Task directions:
Find the line that contains "Task: Enable compatibility mode checkbox" in the entries below. Write out that line and all that follow it, unchanged and alone.
*** Opening Records supplied ***
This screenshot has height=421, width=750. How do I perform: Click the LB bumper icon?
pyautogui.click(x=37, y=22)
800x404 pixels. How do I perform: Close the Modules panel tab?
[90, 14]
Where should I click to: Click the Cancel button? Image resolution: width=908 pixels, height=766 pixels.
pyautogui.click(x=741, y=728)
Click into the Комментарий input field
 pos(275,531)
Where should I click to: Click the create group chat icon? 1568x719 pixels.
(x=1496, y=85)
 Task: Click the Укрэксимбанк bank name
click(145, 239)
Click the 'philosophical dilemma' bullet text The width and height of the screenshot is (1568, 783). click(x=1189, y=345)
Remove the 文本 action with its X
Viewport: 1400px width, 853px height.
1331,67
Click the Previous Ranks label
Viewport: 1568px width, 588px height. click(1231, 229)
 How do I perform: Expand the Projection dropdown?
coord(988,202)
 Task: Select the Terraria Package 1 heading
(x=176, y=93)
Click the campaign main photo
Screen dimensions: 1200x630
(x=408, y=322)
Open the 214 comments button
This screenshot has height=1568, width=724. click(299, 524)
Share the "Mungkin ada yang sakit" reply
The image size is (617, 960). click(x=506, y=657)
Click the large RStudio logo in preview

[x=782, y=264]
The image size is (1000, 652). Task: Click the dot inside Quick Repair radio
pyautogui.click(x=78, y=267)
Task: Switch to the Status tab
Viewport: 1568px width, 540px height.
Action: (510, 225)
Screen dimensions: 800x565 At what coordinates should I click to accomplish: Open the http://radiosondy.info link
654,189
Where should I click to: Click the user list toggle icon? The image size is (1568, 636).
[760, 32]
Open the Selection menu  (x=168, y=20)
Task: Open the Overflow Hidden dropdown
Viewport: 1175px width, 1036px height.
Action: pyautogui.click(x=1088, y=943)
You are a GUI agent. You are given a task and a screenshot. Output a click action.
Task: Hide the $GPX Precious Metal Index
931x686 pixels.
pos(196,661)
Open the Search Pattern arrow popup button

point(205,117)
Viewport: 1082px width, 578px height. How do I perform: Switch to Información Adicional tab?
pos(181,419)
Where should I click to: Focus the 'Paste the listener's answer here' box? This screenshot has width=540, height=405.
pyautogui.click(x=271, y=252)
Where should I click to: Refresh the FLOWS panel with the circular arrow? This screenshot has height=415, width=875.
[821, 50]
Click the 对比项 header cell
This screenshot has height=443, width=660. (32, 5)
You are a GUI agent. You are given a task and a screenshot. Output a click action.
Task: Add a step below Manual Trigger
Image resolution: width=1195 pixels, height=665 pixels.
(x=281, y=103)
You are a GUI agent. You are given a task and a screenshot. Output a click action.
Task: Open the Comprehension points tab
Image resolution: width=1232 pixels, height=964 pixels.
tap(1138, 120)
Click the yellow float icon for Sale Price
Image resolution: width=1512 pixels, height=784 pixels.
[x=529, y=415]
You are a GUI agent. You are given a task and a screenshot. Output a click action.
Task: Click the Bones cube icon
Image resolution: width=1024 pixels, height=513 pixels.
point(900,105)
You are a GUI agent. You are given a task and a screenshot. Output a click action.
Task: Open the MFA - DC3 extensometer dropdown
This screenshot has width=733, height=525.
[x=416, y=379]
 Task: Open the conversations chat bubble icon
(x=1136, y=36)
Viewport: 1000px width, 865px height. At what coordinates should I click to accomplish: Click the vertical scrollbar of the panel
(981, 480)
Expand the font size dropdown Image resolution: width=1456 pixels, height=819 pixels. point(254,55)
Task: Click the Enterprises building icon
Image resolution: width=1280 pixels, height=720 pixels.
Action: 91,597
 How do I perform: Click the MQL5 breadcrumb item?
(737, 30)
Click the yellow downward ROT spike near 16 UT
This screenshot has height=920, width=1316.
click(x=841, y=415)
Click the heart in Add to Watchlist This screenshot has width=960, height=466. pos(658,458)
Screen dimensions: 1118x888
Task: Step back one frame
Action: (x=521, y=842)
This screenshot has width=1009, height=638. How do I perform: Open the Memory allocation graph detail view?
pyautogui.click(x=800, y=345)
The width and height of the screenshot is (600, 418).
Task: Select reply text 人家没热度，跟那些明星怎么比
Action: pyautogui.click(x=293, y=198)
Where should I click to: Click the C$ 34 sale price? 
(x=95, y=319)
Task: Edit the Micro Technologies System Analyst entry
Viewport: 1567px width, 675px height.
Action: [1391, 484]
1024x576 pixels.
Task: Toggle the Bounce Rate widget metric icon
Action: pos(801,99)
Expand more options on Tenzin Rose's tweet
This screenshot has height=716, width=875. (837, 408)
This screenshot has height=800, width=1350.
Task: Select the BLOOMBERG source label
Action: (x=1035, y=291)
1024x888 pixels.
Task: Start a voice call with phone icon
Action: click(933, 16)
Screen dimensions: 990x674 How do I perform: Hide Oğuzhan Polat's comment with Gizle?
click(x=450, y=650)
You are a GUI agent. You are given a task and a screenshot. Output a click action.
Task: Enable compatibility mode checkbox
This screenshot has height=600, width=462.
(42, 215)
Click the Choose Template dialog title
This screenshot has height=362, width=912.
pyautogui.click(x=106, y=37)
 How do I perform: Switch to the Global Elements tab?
*** Closing Records supplied ***
Response to the task:
Task: Enable compatibility mode checkbox
This screenshot has height=600, width=462.
(42, 215)
Click the Choose Template dialog title
This screenshot has height=362, width=912.
pyautogui.click(x=106, y=37)
 How do I perform: Switch to the Global Elements tab?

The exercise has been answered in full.